My main purpose was to visit the Purisima Hills, north of the city. Although just a few square kilometers in extent, perhaps the largest diatomite deposit in the world is found here. I made a Darwin video there, in which Darwin had been reading Hemingway’s Hills Like White Elephants, and had been expecting to learn something about the hills, but instead it was just about a man and a woman in a bar. But the Purisima Hills are really white, because they consist almost entirely of the shells of dead diatoms that accumulated over hundreds of thousands of years starting about five million years ago. I have not posted the video yet.
The reason this place is of great interest to science educators is that it represents absolute proof that geological deposits could not have been produced by a Flood of Noah. These are not flood deposits. They formed from dead diatoms that accumulated undisturbed in a shallow sea, without the intermixture of very much sand, silt, and clay. Mineral deposits are found nearby, but the diatomite deposits are nearly pure. And they represent more diatoms than could exist at any one time in one place. There is no way a Flood could have produced this, unless God decided to filter out all the diatoms and slop them down in one place, for reasons that are unknown and certainly not found in the Bible. Of course, creationists think that God scooched all the large mammals into some places, all the dinosaurs into other places, to make it look like they lived at different times, just to play with our minds today. But diatoms? What kind of God would play with our minds by scooping billions of diatoms and slapping them down in one location, which ultimately became Lompoc, California? Diatoms float because they produce oil. The diatomite deposits also contain petroleum, which is in this case the transformed product of diatom oil. That’s why there are no side roads on which I could retreat to make my video away from highway noises: all side roads are blocked and posted with serious oil-company no-trespassing signs.

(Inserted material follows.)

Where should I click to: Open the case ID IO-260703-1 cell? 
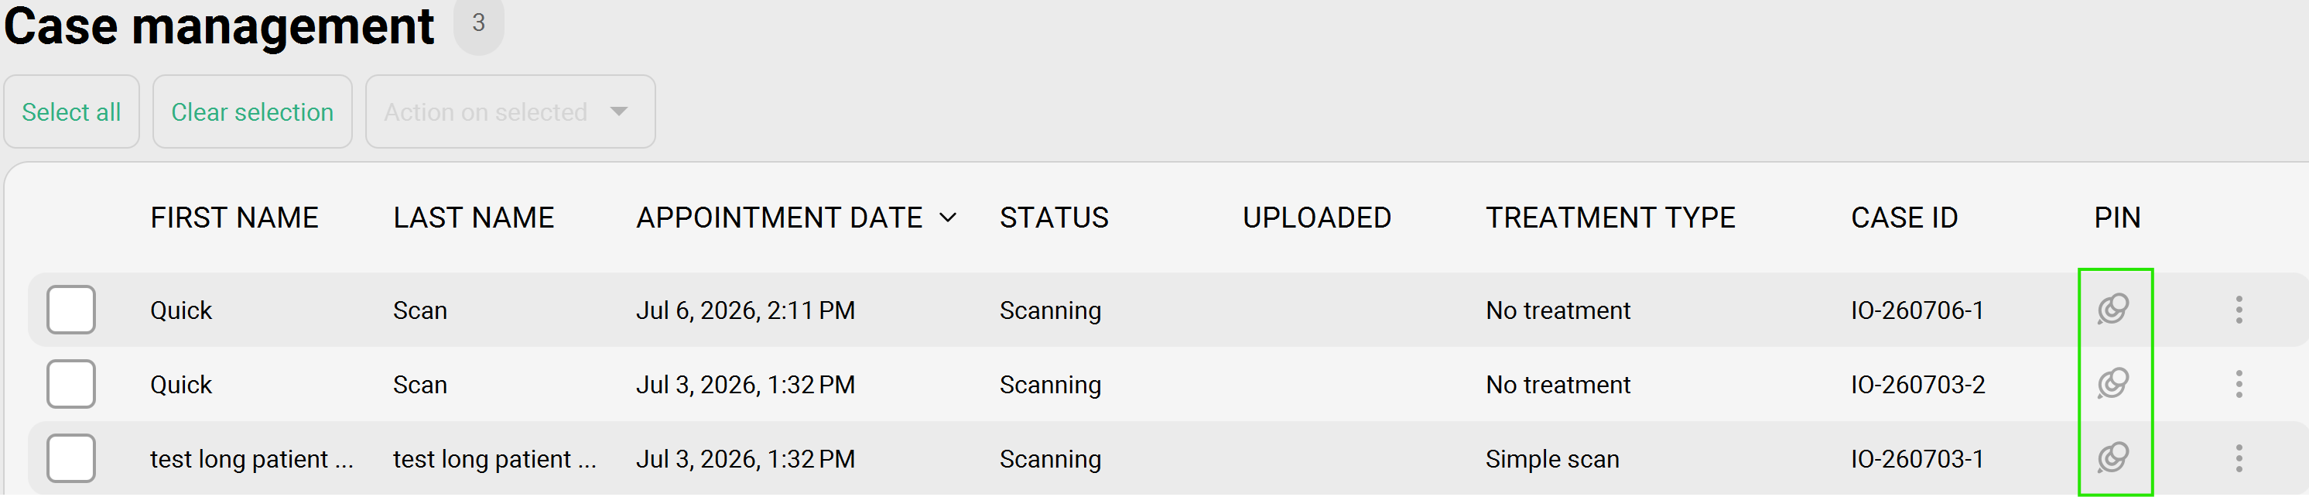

Also at this location is a small population of bishop pines (Pinus muricata). Like Torrey pines near San Diego, the bishop pines grow and produce mature cones, but the cones do not open and release seeds unless a fire burns them. Then the burned forest is immediately replaced by a solid growth of small pines. There was a fire in the Purisima hills about 1964, and another in 1995. These pines (like Torrey pines, Monterey pines, and digger pines) are not only adapted to inevitable fires but capitalize on them.
Not only is the fire cycle an interesting adaptation, but also the pines represent an example of evolutionary radiation. Different species of pines have evolved in different locations in the coastal California hills: Monterey pines south of San Francisco, bishop pines south of them, digger pines throughout the coastal hills, and Torrey pines near San Diego. In addition, the Purisima population of bishop pines are genetically distinct from the main population, which is found over a hundred kilometers north of the Purisima Hills. Speciation at work.
The Santa Ynez Valley, adjacent to the Purisima Hills, is also famous for having the world’s largest species of lichen, Ramalina menziesii. The strong winds bring moisture and minerals to these impressively long lichens that hang from the branches of the Quercus agrifolia coast live oaks. Lichens themselves are a wonderful example of symbiosis, and of symbiogenesis, which are major forces in evolution.